A North San Antonio Texas House district is quickly becoming a proxy war for a myriad of disagreements between GOP factions at the state Capitol.
One of those issues — whether the state should spend taxpayer money on private school education — has the power to draw untold amounts of campaign spending in a district incumbent Republican Steve Allison has had little trouble holding since he was first elected in 2018.
Texas’ House District 121 includes North Central San Antonio, some of unincorporated North Bexar County and the municipalities of Alamo Heights, Olmos Park and Terrell Hills. and portions of Timberwood Park.
Allison, a business attorney and former Alamo Heights Independent School District board president, won a crowded primary to take the seat after former House Speaker Joe Straus retired and has championed numerous conservative policy victories in the past two legislative sessions.
Amid growing tension between the state’s Republican-led House and its statewide officials, however, Allison now finds himself in the crosshairs of both Gov. Greg Abbott and Attorney General Ken Paxton, who are supporting his primary opponent, criminal defense attorney Marc LaHood.
In May, members of the Texas House, including Allison, voted overwhelmingly to impeach Paxton over allegations bribery and abuse of office, but Paxton’s allies in the Senate voted to acquit him four months later.
“I went through a miserable summer… [but] this gave us a chance to give the people of Texas the chance to see how corrupt the Texas House is,” Paxton said at a Tuesday night fundraiser for LaHood at The Angry Elephant, a bar on the far North Side. The event was one of a handful of campaign stops Paxton has made in the past week aimed at attacking House Republicans who supported his impeachment.
In addition to that vote, Allison also made personal enemies with the attorney general last year over disagreements about a 2021 law that lowered the penalty for voter fraud from a felony to a misdemeanor. When conservatives complained about the change last spring, Allison said he changed the language in the House version of the bill at Paxton’s request, while Paxton responded on social media calling that account “false.”
“He snuck in a piece of legislation that lowered the penalty from a felony for cheating an election, for voter fraud, to a misdemeanor. And when he got caught, you know who he blamed? Me. He told everybody I told him to do it,” Paxton said Tuesday.
It’s unclear how much sparring with Paxton will hurt the well-funded Allison.
Much of Paxton’s war chest has gone toward covering his own legal fees over the past six months. The conservative Defend Texas Liberty PAC that contributed to LaHood’s unsuccessful Bexar County district attorney campaign in 2022 has also gone quiet recently in the wake of leadership woes.
Campaign finance reports covering July 1 through Dec. 31 show Allison raised about $220,000, spent $166,000 and reported $55,000 on hand. In that same span, LaHood raised $58,000, spent $27,000 and reported $75,000 on hand.

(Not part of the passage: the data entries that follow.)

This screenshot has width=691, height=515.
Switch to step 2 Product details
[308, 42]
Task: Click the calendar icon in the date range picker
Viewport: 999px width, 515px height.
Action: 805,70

Among Allison’s top contributors was state House Speaker Dade Phelan, who gave him roughly $30,000 in campaign cash and in-kind polling, and the Associated Republicans of Texas, which contributed about $15,000 worth of in-kind advertising and campaign help.
But both Allison and LaHood have deep-pocketed supporters who are highly interested in the debate over whether the state should allow taxpayer money to fund private school educations.
In November, Allison was one of 21 Republicans who joined Democrats in shutting down a school voucher plan desired by Abbott, who plans to campaign for LaHood at the Barn Door on Feb. 9. Abbott raised $19 million in the past six months, including $6 million from a single pro-voucher billionaire in Pennsylvania, and has vowed to oust Republican holdouts like Allison.
LaHood, who picked up U.S. Sen. Ted Cruz’s endorsement this week, also received $25,000 from the Family Empowerment Coalition PAC, which backs candidates who support school vouchers.
“School choice is the final battleground where us as parents say, ‘We are the ones that are in control of our children,'” LaHood said Tuesday.
Coming to Allison’s defense is a pro-public education group aligned with H-E-B chairman and billionaire philanthropist Charles Butt. The Charles Butt Public Education Political Action Committee has already given Allison $20,000 and reported about $11 million on hand as of Dec. 31.
Though that issue is drawing money into the race, Allison campaign consultant Craig Murphy said Republican primary voters are focused on other priorities.
“Allison has been with Abbott on every issue, whether it be tax cuts, border spending. There’s just one issue where they differ,” Murphy said. “There’s not a poll that exists where the top issue is vouchers. It’s not even in the top 10.”
A third Republican, Michael Champion, a U.S. Army veteran and physician assistant, is also running in the March 5 primary.